An exact repetition of all the entries that follow is required.

----- Exercise input -----

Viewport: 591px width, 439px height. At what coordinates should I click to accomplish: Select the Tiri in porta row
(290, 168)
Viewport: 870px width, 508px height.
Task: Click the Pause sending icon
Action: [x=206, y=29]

-----

*Result of the exercise:*
Viewport: 591px width, 439px height. At what coordinates should I click to accomplish: Select the Tiri in porta row
(290, 168)
Viewport: 870px width, 508px height.
Task: Click the Pause sending icon
Action: [x=206, y=29]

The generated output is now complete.